Task objective:
If a line contains "Task: Open the Regular/Medium/Semibold", it is the last one to write out; begin with the first line of the records and copy each exactly.

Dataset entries
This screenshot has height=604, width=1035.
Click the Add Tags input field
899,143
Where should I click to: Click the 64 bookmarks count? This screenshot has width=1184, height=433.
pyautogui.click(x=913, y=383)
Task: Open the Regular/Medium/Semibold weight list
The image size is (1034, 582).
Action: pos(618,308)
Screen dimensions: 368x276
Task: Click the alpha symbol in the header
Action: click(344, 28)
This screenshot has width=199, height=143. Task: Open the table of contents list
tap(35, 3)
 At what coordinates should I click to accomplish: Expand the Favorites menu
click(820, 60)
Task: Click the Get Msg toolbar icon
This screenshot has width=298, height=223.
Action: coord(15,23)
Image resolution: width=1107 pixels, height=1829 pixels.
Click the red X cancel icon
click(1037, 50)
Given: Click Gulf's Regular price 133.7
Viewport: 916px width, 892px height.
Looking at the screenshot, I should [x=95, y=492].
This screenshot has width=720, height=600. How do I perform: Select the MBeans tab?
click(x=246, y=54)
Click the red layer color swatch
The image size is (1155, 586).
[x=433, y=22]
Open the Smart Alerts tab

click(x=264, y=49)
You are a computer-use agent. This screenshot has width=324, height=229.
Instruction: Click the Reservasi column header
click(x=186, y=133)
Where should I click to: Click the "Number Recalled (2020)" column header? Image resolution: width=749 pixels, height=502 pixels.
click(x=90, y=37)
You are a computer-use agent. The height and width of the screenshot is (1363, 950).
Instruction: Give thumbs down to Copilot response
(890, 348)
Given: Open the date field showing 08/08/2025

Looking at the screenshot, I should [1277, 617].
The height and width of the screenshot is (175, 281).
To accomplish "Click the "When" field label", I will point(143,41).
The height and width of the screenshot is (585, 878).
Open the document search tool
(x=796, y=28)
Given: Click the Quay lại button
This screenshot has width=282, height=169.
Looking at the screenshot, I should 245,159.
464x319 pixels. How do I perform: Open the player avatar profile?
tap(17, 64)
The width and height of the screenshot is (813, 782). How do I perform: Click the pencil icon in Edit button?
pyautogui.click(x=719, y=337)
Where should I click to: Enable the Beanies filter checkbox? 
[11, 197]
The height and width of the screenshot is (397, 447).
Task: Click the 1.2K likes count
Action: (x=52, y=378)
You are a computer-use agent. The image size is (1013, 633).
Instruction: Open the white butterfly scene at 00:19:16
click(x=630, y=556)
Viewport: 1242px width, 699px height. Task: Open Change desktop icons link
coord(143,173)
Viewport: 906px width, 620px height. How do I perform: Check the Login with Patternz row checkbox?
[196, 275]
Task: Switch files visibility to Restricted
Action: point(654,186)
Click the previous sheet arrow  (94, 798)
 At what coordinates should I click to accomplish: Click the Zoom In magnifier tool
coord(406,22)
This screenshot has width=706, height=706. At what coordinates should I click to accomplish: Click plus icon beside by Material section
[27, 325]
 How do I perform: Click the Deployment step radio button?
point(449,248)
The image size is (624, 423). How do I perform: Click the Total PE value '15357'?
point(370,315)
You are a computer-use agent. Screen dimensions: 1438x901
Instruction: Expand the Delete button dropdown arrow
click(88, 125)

Exercise response:
This screenshot has height=604, width=1035.
Click the Add Tags input field
899,143
Where should I click to: Click the 64 bookmarks count? This screenshot has width=1184, height=433.
pyautogui.click(x=913, y=383)
Task: Open the Regular/Medium/Semibold weight list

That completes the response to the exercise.